El fin de semana se llena solo. Es el momento donde la mayoría de restaurantes concentra el presupuesto de publicidad, porque es donde se ven más reservas y más mesas llenas. El problema es que ese presupuesto ahí vale poco: la gente ya iba antes de ver ningún anuncio.
El presupuesto no es el problema
Lo que suele faltar es gente entre semana, sobre todo lunes y martes. Y aquí sí que un anuncio puede cambiar el resultado, porque no compites con la inercia del fin de semana: compites con alguien que todavía no ha decidido dónde cenar.
Mover el presupuesto no significa gastar más. Significa preguntarse, antes de configurar ninguna campaña, qué días y qué turnos necesitan gente de verdad. A menudo la respuesta la tiene el propio calendario de reservas del local, no ninguna herramienta de publicidad.

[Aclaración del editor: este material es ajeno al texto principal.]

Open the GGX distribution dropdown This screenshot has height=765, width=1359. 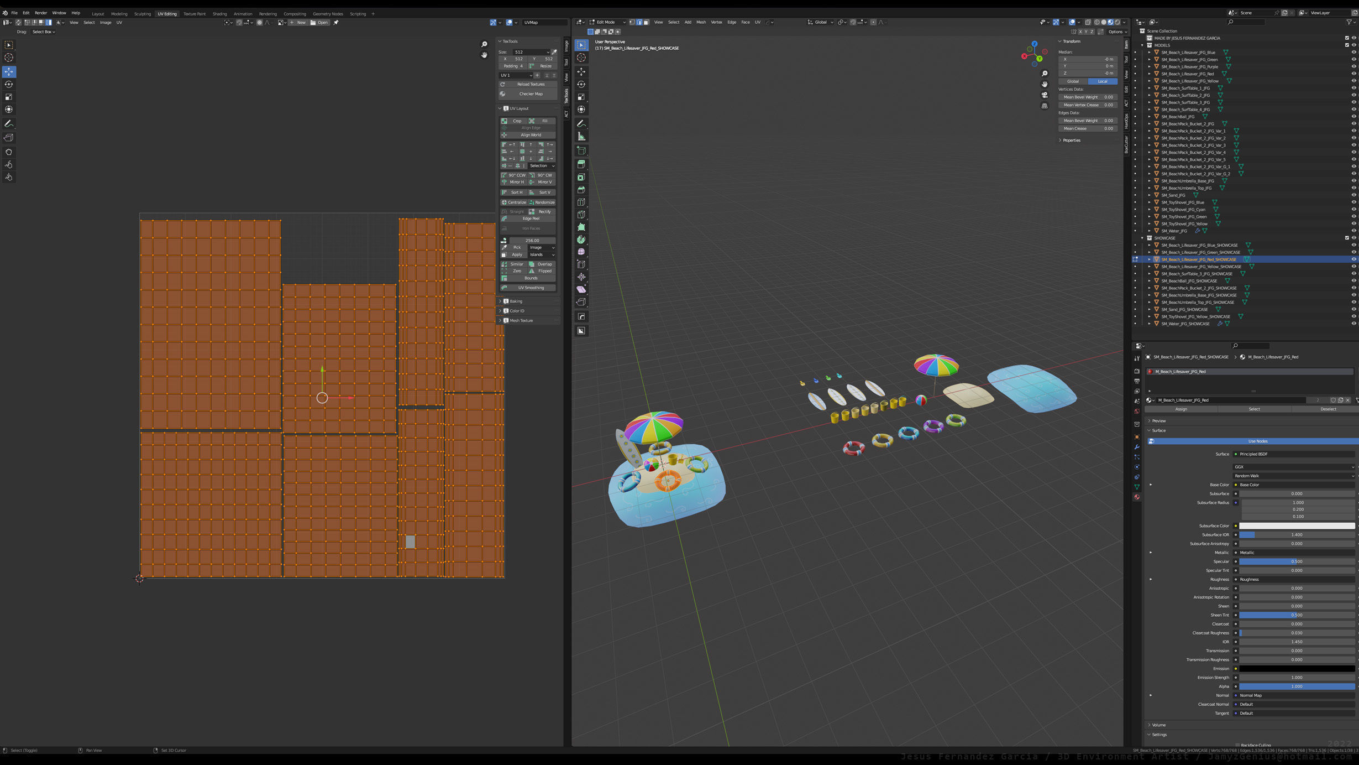coord(1293,467)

La publicidad no arregla un local vacío. Arregla un día concreto vacío.
Una vez se reparte el presupuesto por los días correctos, el siguiente paso es revisarlo cada semana, no cada trimestre. El martes que cuesta llenar en abril no es el mismo que cuesta llenar en septiembre, y la campaña debe moverse con el calendario real del local, no con un plan hecho a principios de año.
Es un trabajo de seguimiento constante, no de un solo ajuste. Pero es la única manera de saber si lo que gastas entre semana vale la pena, o si simplemente estás pagando por gente que habría venido igual.